Fish and fresh seafood
One of the jewels of the Ibizan sea is its fresh rock fish and deep water fish. Fish is prepared in different ways: Generally it is prepared in a salt crust, baked, fried or grilled. It is cooked using methods that respect the product whilst allowing us to savour all its excellence and quality.
The most popular varieties of fish include: Rotja (scorpion fish), mero (grouper), gallo San Pedro (John Dory), sirvia and rape (monkfish). Other smaller yet equally tasty varieties include sarc (banded bream), raors (razorfish), salmonete (red mullet), besuguete (sea bream), arañas (spotted weaver), serranito (painted comber) and gerret.
Shellfish is also abundant along the coasts of Ibiza and Formentara where we find: Spiny lobster, crayfish, langoustine, clawed lobster or pink shrimp amongst others and all of the highest quality.
To identify the origin and authenticity of these local products the small guilds of the island of Ibiza were brought together under one brand known as Peix Nostrum. This hallmark guarantees product, proper catch, sustainability and proper procedures for sale.
Fish in brine
Brining was originally a process for preserving food. The technique is still used today so that fish can be enjoyed at any time. In Ibiza there is a long tradition of eating fish preserved in brine. This is a very typical dish in the homes of fishermen and is often eaten on days of celebration such as the hog butchering feast. The fish most often prepared in this way are gerret, gató (catfish), sardines or mackerel and they are prepared using garlic, flour, lemon, parsley, olive oil, vinegar, pepper and bay leaf.
Fried octopus or squid
Octopus is one of the star ingredients in Ibizan cuisine. Octopus is a true delicacy when fried. Fried octopus is one of the most typical tapa dishes on the island of Ibiza and it is becoming increasingly popular as a main course dish in the island’s top restaurants. This recipe evokes old Ibiza and, needless to say, a top quality product is a must as in any seafood dish. The recipe is simple, consisting of fried onion, garlic, red pepper to which cooked octopus and potato are then added. The mix of flavours is truly authentic.
There is also a version with squid, called Frita de Calamar. This is prepared in a similar way but the squid is cooked directly in the sofrito.
Rice is an important ingredient in Ibizan cuisine. Combined with locally caught fish it becomes one of the most exquisite delicacies to be enjoyed in a good seafront restaurant. There are 3 ways in which rice is served: dry, brothy and cooked to a point then left to rest.
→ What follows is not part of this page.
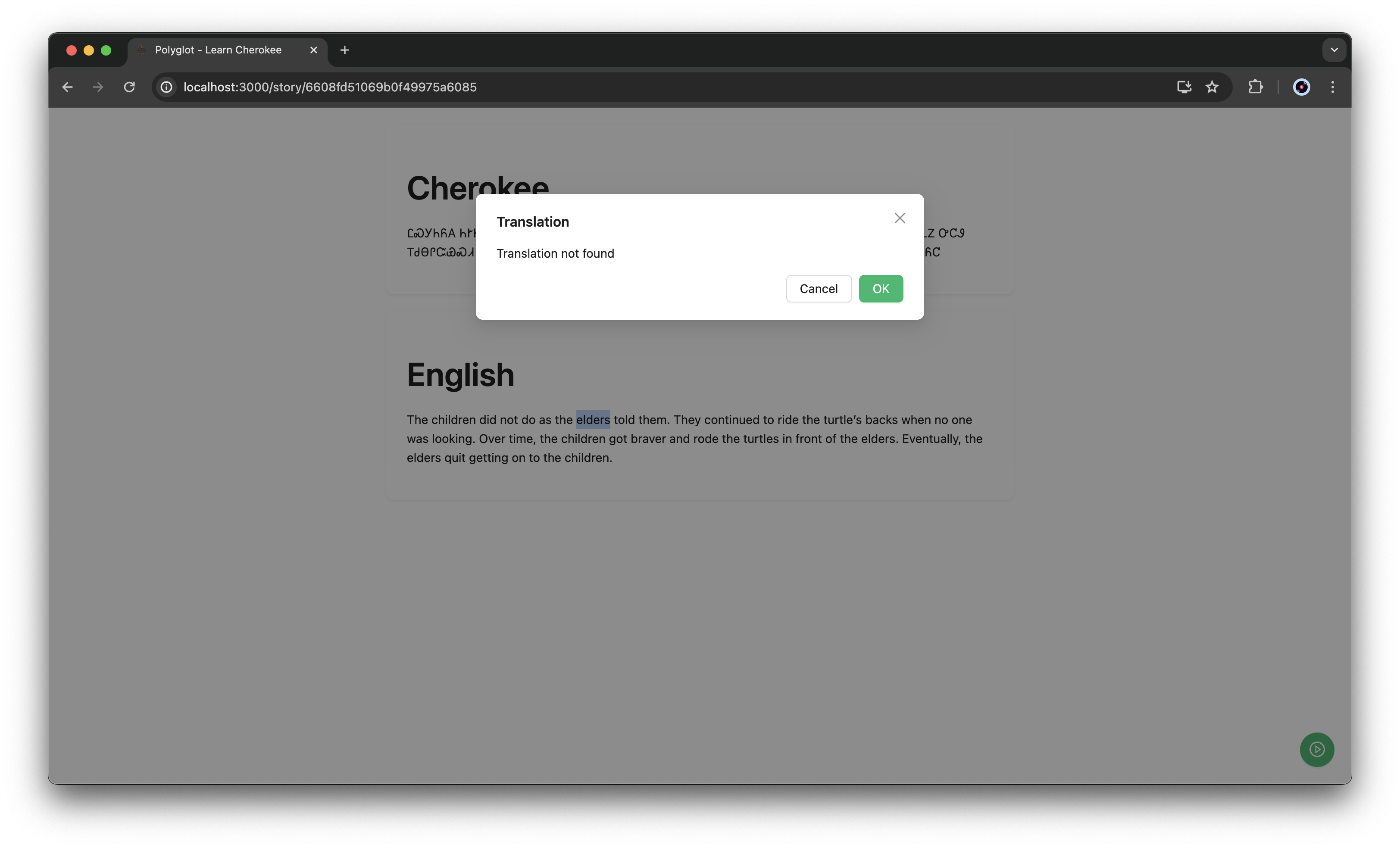Bookmark this page with star icon
The height and width of the screenshot is (848, 1400).
click(x=1212, y=87)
If rice is dry then we know that although no broth remains, it has been cooked in fish broth from which it gets its very intense flavour. Dry rice is cooked with all types of fish and seafood, clawed lobster, sea cucumber, as “blind” rice (no shells) or arròs a banda like in Bullit de Peix.
On the other hand we also find brothy rice recipes such as arroz marinera (rice with seafood) or arroz de bogavante (rice with lobster), which is a typical winter dish or encadallet rice which is one of the ways that rice is most often served in Ibizan households. Encadallet is the term given to rice when it is midway between dry and brothy.